[Start of Attachment]

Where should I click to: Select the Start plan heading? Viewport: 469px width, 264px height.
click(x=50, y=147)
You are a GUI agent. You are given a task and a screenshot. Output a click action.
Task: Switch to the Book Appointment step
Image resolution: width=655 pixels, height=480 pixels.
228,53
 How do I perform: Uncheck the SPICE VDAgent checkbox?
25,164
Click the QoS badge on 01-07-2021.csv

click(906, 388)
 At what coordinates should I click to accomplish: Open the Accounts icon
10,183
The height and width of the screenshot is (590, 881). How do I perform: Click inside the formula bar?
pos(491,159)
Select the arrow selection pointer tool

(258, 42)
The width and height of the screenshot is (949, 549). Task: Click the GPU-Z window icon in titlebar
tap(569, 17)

[End of Attachment]

## YOUR TASK:
Restate the data above word for word, please.

## REPLY:
Where should I click to: Select the Start plan heading? Viewport: 469px width, 264px height.
click(x=50, y=147)
You are a GUI agent. You are given a task and a screenshot. Output a click action.
Task: Switch to the Book Appointment step
Image resolution: width=655 pixels, height=480 pixels.
228,53
 How do I perform: Uncheck the SPICE VDAgent checkbox?
25,164
Click the QoS badge on 01-07-2021.csv

click(906, 388)
 At what coordinates should I click to accomplish: Open the Accounts icon
10,183
The height and width of the screenshot is (590, 881). How do I perform: Click inside the formula bar?
pos(491,159)
Select the arrow selection pointer tool

(258, 42)
The width and height of the screenshot is (949, 549). Task: Click the GPU-Z window icon in titlebar
tap(569, 17)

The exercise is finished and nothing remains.